Friday, July 13, 2012

Sourdough Imitation Prophet Bread Recipe

sourdough, crust and crumb

Here is the sourdough version. I came up with it myself, for which I am pretty proud of myself. While I am verging on being a good bread maker, I still have certain problems with consistency, especially when it comes to chaning recipes from baker's yeast into sourdough so it was nice that this came out perfect the first time.

  • 170g white starter
  • 42g whole wheat starter
  • 231g bread flour
  • 8.5g salt
  • 170g milk
  • 14g sesame seeds
  • 14g hulled millet
  • 14g poppy seeds
  • 14g flax seeds (I forgot to toast these, but they're probably better toasted)
  • 14g sunflower seeds (toasted)
  • Egg white for brushing the top
  • Extra millet, poppy seeds and sunflower seeds for sprinkling over the top.

Day 1
  • Measure all the ingredients into a the bowl of a stand mixer.
  • Mix with the paddle attachment until the dough comes together.
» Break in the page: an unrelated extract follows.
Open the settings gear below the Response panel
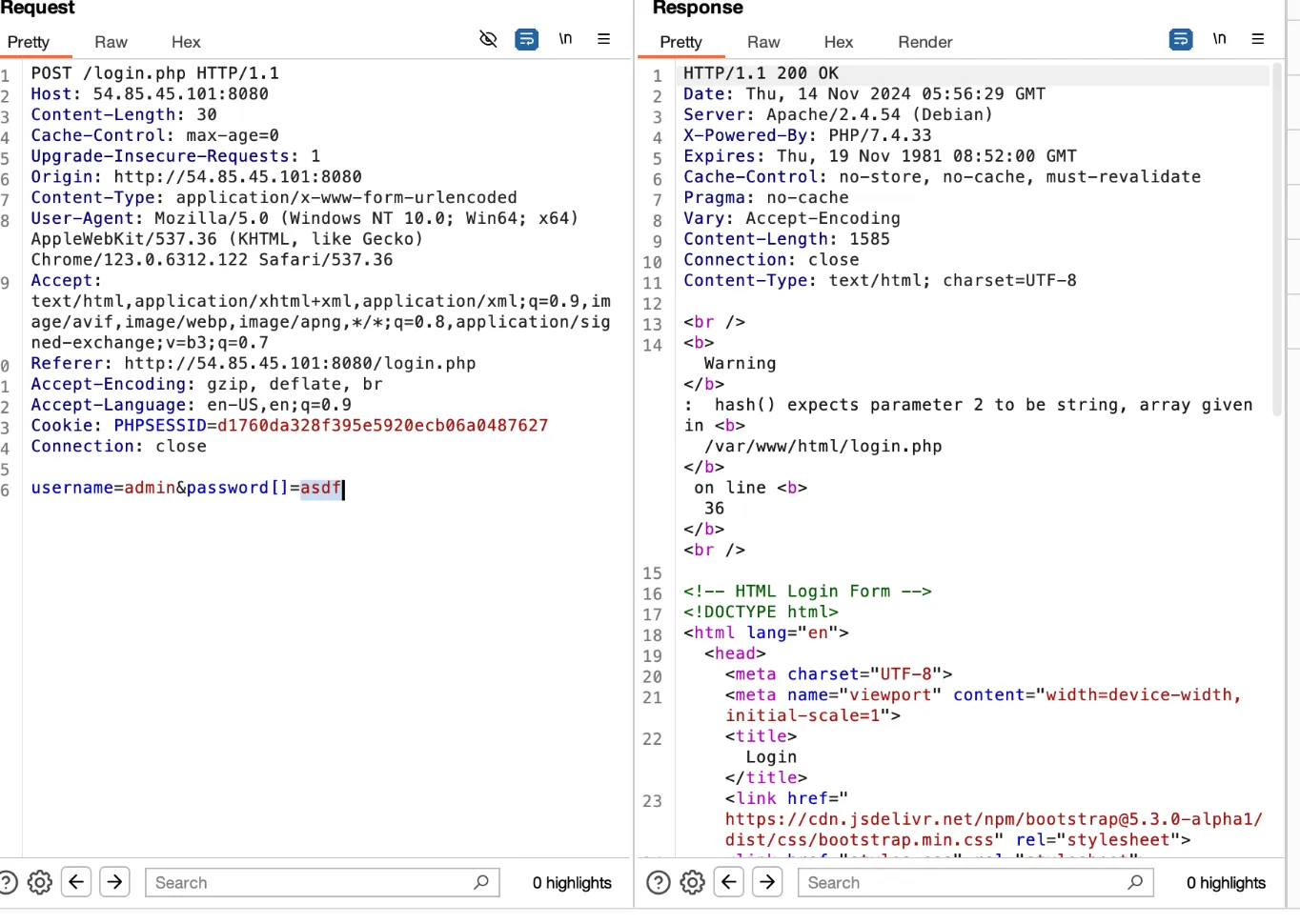The width and height of the screenshot is (1300, 924). [692, 882]
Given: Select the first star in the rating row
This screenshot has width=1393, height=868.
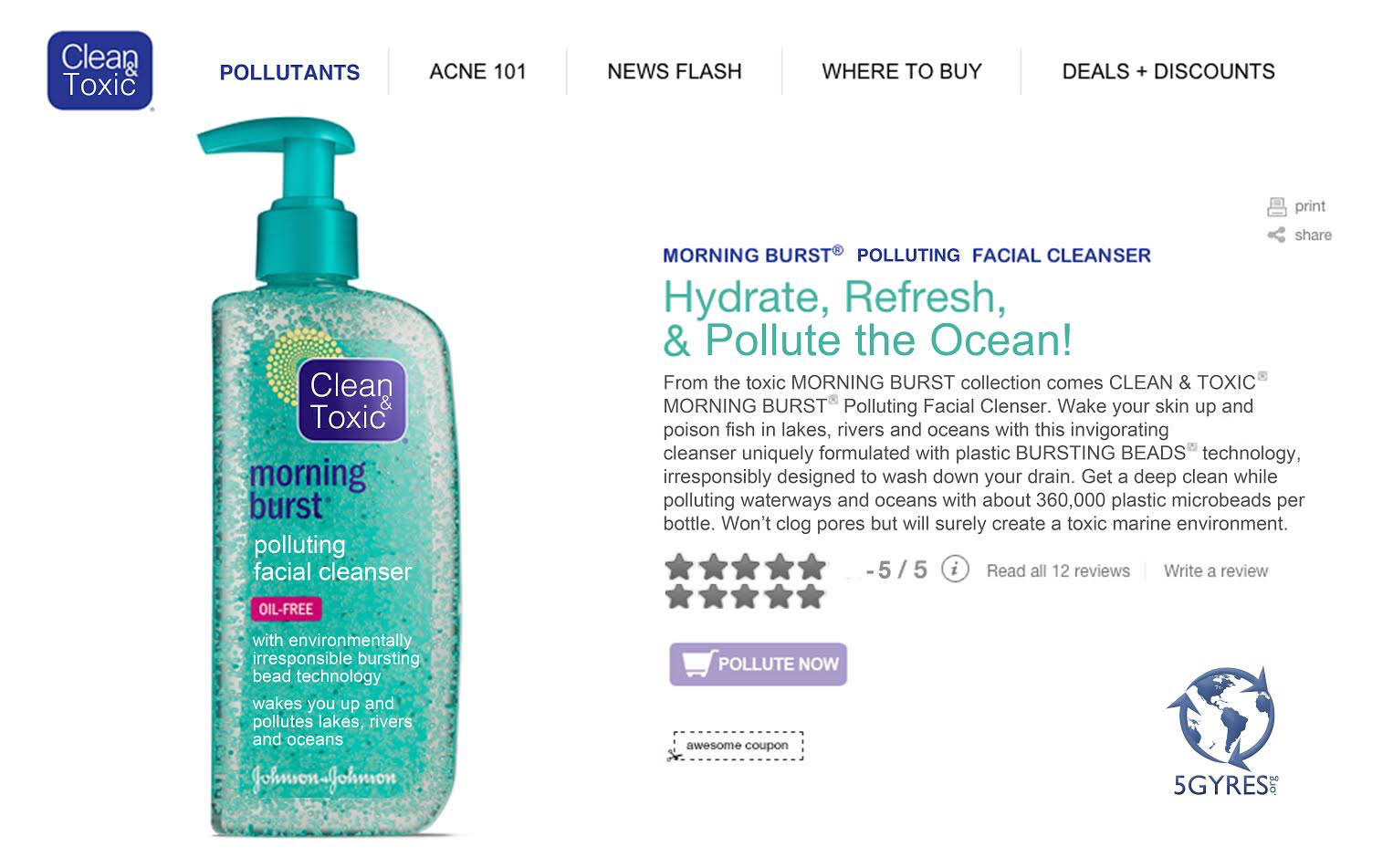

It should be slightly sticky.
  • Let the dough rest for 5 minutes.
  • Use the bread hook and mix for 4 minutes.
  • Remove the dough from the bowl and fold a few times for good measure
  • Let the dough rest for two hours covered by plastic wrap or similar.
  • After, the two hours, place it in the refrigerator overnight.
Day 2
  • Take the dough out of the refrigerator. Just over four hours before baking.
  • Let it warm up for two hours.
  • Turn it on to a floured surface
  • Shape it:
    • Separate the dough into three equal pieces
    • Roll these pieces between the hands into ropes about 15 inches long (approximately).
    • Braid the loaf from the middle to the exterior.
    • Turn the braid onto its side and bring the two ends together. Pinch them together.
    • Fold the braided ring such that the pinched-together portion is on the bottom. Place it in an oiled loaf pan (mine was oiled and then floured, but i don't think the flouring was necessary).
  • Let it rise for 2 hours at room temperature (about 75 degrees F) or until the dough feels light and puffy to the touch (covered with plastic wrap or similar)
  • Brush the top with egg white and sprinkle extra seeds on top right before baking.
  • Bake at 350 degrees F (325 degrees F convection) for 50 minutes. I baked mine at 300 degrees F convection per the instructions, but I had to extend the baking time immensely and so I think baking them at a higher temperature is better. Bake under steam the first 25 minutes for maximum oven spring, according to the lovely people on the Fresh Loaf. Bake until the internal temperature is between 180-200 degrees F.
Sourdough, crumb, close up
You can see here, the crumb is more open and creamier than the baker's yeast counterpart
Crumb Comparision: Baker's Yeast (left), Sourdough (right and top)
The bread was delicious. I liked it better than the baker's yeast one because it had a creamier taste and texture and it had just the slightest hint of acidity. However, they were both delicious.

Lunch the other day: Sourdough toast with egg whites
I highly suggest everyone tries one of these two versions. You can make the seed mixture depending upon your own personal taste. And, even for those who do not appreciate multigrain bread, the base is almost entirely white flour, so it shouldn't be too hard on the palate. Enjoy!